= Rotson Kilambe =

Zambian footballer (born 1978)

Rotson Kilambe (born August 6, 1978, in Kitwe) is a retired Zambian footballer.

==Career==
A striker, Kilambe played in South Africa for Kaizer Chiefs, Bloemfontein Celtic, and Mamelodi Sundowns and for Power Dynamos, Yunnan Hongta, and Zanaco F.C. in his native Zambia.

Kilambe debuted for the Zambia national football team in 1998 and has since played a major part in his country's successes.
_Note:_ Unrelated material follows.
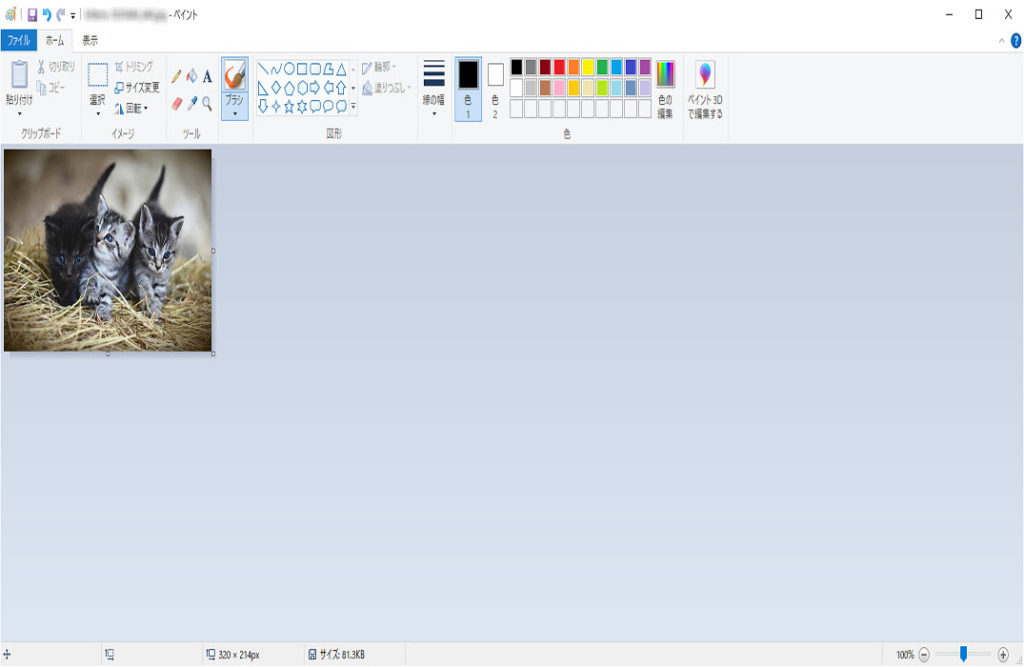1024x667 pixels.
Task: Open the ファイル menu
Action: (x=18, y=41)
He played at the 1998 and 2000 African Nation Cup Finals.

In September 2001, he was suspended for 6 months from international football since he tested positive for cannabis use following a World Cup qualifier against Cameroon. Kilambe was the first African player to be banned by FIFA on doping related charges. The ban denied him the chance to play at the African Nations Cup Finals in Mali.
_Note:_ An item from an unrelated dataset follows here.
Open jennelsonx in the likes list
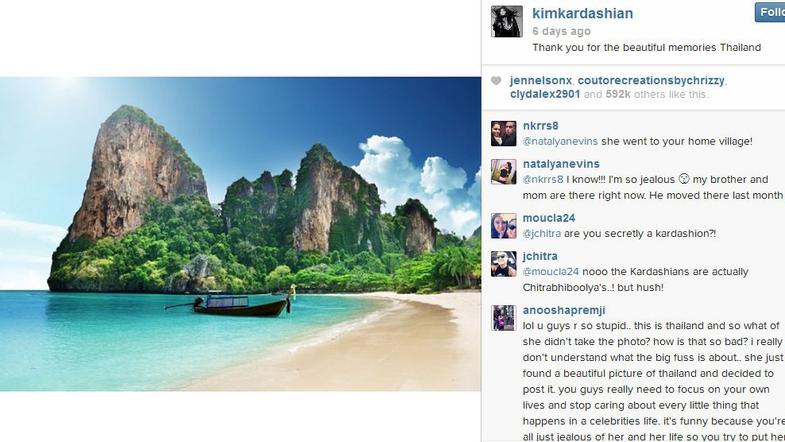click(540, 80)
Kilambe scored the winner and only goal of the game for Bloemfontein Celtic in the SAA Supa 8 2005 final and then repeated the feat one year later, scoring for Kaizer Chiefs in the 62nd minute of the 2006 final.

==Career statistics==
===International===

Appearances and goals by national team and year
| National team | Year | Apps | Goals |
| Zambia | 1998 | 7 | 3 |
| 1999 | 6 | 3 |
| 2000 | 1 | 0 |
| 2001 | 9 | 3 |
| 2002 | 5 | 3 |
| 2003 | 3 | 0 |
| 2004 | 2 | 0 |
| Total |  | 33 | 12 |

Scores and results list Zambia's goal tally first, score column indicates score after each Kilambe goal.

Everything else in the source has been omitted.